For most of us, our day would not be complete without a shower. Our morning showers energise us for the day ahead. Then, they help us to wash away the day's stresses as we wind down for the evening.
A crucial part of the bathroom for many of us, a shower is a central element of our bathroom suite. But have you ever considered how showers first originated and how they evolved into the spectacular model we now have in our homes?
Here, The Bathroom Showroom carries on its short informative series. Each month we delve into the history of our much loved bathroom fixtures. This month it’s the turn of the shower.
Showers Can Be Traced Back As Far As The Stone Age
The first showers were created by an entirely natural formation - that of an actual waterfall! Favoured by tribes, those looking to clean themselves in the stone age would search for their nearest waterfall or area offering a powerful blast of water. Fantastic for both cleaning and cleansing, this was the most efficient means of fresh washing as opposed to standing water from rivers and lakes.
Ancient Egyptians Coined the Phase ‘Shower-Jug’
During Ancient Egyptian times, this concept of washing under a waterfall progressed to washing with jugs. Namely that of servants who would pour jugs of water over those fortunate to be able to bathe in their own homes. However, this water was very cold, so perhaps not always the most comforting of showers was had! Yet, they certainly kept cleaner than those without access to jugs.
The Greeks Made Showering a Social Art
Taking the shower jug to the next level, many consider the Greeks the real inventors of the shower. Now with access to running water and sewage systems, the Greeks introduced a showering system that utilised aqueducts. Considered more of social activity, many bath houses provided shower rooms that were made accessible to more members of the public, as opposed to just a select few. This was all the more evident when the Greeks further added water spouts to the sides of fountains, creating a variety of outdoor showers.
The Dark Ages Once More Plunged Showers into Disrepair
Sadly, the concept of showering came to be viewed as a religious taboo as medieval times arrived. With some practicing Christians believing good hygiene to signal a sign of vanity, keeping clean was no longer promoted. So, most public bathing areas were left to fall into disrepair and, like so many other Roman creations, so too did showers. Unfortunately, this period of uncleanliness coincided with the bubonic plague in the 14th century.

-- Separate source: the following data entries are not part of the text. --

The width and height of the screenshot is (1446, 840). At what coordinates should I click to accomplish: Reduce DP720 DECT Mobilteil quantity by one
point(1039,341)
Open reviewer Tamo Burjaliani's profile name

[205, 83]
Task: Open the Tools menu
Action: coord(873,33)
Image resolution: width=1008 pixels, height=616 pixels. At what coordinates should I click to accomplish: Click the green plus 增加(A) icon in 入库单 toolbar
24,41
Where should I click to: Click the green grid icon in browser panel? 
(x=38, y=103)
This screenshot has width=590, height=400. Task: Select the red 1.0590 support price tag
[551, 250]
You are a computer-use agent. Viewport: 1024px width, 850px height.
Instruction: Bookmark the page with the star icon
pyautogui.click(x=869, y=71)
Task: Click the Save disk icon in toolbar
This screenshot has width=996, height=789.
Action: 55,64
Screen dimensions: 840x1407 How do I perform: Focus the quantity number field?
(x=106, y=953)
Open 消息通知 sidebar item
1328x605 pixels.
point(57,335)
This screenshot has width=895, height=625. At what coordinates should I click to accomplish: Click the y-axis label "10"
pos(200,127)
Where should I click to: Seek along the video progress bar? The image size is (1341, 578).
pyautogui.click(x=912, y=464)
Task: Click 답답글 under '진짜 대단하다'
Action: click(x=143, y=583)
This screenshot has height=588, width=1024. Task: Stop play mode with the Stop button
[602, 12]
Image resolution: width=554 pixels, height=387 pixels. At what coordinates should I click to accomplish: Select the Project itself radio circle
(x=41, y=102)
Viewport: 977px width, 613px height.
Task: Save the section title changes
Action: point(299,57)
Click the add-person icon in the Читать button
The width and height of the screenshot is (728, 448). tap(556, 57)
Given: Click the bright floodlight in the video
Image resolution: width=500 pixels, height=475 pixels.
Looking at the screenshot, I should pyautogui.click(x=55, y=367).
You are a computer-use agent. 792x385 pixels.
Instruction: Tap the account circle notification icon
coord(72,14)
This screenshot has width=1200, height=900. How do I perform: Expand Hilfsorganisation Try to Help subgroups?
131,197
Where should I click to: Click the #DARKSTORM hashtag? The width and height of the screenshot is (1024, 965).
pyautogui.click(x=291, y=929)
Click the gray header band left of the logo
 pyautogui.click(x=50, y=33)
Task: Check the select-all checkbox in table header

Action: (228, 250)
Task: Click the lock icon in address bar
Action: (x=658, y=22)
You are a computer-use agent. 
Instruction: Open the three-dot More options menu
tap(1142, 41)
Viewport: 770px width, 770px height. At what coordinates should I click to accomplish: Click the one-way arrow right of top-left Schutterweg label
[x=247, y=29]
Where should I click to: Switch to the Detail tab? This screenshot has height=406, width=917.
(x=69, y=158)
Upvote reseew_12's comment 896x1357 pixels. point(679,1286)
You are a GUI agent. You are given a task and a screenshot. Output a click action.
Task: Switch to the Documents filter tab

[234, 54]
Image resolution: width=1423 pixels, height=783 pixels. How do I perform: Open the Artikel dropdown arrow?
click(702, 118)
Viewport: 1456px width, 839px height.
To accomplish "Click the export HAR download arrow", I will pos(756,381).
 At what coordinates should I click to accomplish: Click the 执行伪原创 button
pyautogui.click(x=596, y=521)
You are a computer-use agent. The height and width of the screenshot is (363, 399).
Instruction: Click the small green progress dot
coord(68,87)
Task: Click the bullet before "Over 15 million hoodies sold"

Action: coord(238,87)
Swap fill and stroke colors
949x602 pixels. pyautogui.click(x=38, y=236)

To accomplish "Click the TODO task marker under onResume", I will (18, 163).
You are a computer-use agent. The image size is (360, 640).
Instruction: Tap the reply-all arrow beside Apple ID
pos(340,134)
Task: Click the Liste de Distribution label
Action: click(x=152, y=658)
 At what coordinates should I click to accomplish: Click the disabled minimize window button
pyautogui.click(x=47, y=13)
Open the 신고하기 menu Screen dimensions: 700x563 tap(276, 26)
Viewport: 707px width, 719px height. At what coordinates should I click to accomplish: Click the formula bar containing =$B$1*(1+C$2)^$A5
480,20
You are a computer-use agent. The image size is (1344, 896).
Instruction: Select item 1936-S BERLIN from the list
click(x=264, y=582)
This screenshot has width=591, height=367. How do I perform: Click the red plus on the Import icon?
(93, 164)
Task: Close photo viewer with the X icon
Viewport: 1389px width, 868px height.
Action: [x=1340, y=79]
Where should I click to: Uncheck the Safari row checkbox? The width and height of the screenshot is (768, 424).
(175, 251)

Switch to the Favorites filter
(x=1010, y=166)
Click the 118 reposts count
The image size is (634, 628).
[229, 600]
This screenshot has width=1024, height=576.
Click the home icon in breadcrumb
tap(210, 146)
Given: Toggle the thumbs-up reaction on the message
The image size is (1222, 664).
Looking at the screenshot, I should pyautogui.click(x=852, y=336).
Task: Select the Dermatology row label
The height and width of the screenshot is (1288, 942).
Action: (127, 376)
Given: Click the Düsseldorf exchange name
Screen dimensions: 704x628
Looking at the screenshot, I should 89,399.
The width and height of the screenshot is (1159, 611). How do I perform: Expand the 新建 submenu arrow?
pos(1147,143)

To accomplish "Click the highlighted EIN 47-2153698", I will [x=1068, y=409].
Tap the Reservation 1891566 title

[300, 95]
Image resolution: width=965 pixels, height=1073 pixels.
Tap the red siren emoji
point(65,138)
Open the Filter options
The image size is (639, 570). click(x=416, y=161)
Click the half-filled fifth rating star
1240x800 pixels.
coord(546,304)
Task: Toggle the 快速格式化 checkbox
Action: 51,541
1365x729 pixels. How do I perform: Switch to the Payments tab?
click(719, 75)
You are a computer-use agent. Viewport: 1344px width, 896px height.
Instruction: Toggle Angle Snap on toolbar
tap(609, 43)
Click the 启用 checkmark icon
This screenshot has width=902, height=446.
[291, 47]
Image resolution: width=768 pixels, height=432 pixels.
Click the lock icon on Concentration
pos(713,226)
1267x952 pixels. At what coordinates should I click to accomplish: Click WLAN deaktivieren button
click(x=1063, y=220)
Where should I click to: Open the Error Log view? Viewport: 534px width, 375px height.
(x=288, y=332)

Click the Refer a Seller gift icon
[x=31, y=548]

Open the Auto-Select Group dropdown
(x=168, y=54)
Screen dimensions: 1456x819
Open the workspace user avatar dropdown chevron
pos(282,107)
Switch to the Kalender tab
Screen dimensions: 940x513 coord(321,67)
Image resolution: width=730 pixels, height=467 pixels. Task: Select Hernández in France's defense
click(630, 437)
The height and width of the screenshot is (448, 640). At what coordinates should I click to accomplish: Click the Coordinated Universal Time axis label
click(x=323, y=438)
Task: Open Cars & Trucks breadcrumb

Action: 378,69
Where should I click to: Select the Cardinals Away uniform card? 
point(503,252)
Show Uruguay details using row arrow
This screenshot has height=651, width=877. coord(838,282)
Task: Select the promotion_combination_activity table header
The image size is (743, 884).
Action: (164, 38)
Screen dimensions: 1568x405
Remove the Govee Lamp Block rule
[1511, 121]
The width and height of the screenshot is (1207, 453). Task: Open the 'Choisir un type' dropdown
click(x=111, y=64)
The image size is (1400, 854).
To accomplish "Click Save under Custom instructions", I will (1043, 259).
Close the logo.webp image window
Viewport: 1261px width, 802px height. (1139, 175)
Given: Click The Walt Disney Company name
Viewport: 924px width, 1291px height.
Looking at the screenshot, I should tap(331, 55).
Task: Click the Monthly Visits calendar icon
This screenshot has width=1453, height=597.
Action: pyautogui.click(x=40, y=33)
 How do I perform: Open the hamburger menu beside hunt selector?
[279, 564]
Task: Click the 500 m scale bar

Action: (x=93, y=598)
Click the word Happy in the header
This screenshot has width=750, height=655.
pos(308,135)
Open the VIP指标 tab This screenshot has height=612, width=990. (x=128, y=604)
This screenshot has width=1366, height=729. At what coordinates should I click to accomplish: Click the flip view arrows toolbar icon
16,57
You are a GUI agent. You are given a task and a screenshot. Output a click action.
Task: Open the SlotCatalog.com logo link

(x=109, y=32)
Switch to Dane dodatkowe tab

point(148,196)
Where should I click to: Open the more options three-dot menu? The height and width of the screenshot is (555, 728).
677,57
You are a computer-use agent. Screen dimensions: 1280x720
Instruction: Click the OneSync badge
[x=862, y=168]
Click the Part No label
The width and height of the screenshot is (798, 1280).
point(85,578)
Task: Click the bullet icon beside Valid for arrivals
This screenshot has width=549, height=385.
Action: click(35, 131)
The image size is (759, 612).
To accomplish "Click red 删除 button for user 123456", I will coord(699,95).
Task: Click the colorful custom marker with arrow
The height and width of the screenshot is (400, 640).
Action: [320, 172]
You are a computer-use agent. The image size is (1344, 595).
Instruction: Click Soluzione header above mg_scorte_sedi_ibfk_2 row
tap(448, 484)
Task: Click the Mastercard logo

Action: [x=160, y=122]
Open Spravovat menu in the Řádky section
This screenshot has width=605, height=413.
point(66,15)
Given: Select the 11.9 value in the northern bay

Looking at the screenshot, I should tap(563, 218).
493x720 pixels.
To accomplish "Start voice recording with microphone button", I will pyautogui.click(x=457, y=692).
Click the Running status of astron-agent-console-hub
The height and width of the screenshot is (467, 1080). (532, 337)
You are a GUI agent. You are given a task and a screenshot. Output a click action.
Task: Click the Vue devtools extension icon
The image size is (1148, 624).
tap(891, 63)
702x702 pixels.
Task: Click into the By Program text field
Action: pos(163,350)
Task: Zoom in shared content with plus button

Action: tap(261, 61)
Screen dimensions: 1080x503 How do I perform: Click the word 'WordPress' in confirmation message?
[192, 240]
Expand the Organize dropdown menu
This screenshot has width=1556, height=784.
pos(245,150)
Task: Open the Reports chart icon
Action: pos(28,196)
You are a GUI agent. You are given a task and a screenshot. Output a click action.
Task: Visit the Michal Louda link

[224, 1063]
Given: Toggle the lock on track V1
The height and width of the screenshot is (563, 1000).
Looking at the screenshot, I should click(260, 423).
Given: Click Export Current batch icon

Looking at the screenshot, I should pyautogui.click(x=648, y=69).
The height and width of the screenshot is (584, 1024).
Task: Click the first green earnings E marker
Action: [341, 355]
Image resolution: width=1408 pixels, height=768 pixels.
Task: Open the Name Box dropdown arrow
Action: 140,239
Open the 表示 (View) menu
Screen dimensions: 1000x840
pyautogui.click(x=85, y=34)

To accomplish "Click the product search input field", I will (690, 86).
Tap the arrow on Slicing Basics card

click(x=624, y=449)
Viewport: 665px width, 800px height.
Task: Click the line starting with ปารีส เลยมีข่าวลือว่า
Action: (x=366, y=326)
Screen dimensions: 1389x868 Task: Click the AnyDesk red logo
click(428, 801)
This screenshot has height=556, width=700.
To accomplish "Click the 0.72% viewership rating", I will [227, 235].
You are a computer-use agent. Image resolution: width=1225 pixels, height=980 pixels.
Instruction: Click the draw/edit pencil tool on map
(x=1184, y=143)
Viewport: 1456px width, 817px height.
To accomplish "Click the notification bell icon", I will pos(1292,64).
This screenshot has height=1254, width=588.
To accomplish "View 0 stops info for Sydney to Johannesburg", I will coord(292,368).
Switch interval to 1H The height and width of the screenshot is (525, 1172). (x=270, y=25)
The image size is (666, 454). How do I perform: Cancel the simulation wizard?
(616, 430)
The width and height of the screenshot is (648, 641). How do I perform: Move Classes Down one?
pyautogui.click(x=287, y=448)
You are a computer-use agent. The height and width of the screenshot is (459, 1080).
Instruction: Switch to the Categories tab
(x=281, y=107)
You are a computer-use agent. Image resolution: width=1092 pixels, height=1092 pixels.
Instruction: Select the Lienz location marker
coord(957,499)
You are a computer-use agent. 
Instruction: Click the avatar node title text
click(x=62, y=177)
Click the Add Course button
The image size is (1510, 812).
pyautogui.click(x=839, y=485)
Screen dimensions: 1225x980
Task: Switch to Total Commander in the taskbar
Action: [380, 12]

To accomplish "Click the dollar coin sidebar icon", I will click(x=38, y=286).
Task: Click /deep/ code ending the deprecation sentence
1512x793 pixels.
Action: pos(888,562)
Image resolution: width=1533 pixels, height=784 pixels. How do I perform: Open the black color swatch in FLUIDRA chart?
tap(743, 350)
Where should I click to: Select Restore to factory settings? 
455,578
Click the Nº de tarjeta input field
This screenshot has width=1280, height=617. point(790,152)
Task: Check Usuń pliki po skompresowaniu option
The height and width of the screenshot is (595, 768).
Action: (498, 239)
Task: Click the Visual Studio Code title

William Feetham Was The 18th Century Shower Saviour
Though after the Black Death, attitudes regarding cleaning began to change for the better, it took until 1767 for the concept of the shower to make its much-needed appearance once more. Designing and building the world's first mechanical shower, William Feetham's contraption certainly paid homage to that waterfall sensation once more. But, though it consisted of a basin to stand in and an overhead tank from which to pour water, the result was cold and dirty water each time the system was pumped.
The Regency Era Extended On Feetham’s Design
All was not lost with Feetham’s original design though when in the 19th century, the English regency expanded on this to produce what was heralded the first designer shower. Taking much of Feetham’s plans but upgrading it visually, designer showers now provided warm water via the basin. Yet, unfortunately, these shower types were once again predominantly bought and used by the wealthy.
Indoor Plumbing in the Mid 20th Century Heralded a New Era for Showers
With the introduction of indoor plumbing, showers really began to gain more popularity in the mid 20th century. Featuring a reliable plumbing system, fresh water was now available when showering. This meant showers could be connected to a running water source to create a freestanding shower space. Ultimately, this made them all the easier to use and operate and, therefore, a more practical means of keeping clean.
20th Century Showers Became A Necessity
The 20th century marked the arrival of the electric shower, and this is where things got interesting. With more and more of us being able to install these in our homes, no longer was the shower a selective cleaning choice. With the ability to supply instant hot water without relying on a hot water tank, as bathrooms become more a necessity than a luxury, improved technology meant that over 60% of households benefited from their own shower.
Current Day Shower Choices in the 21st Century Are Magnificent
The shower has certainly been tweaked over time to become an immensely practical and fabulous permanent bathroom fixture. Yet, still many 21st-century models continue to pay homage to that natural stone age creation.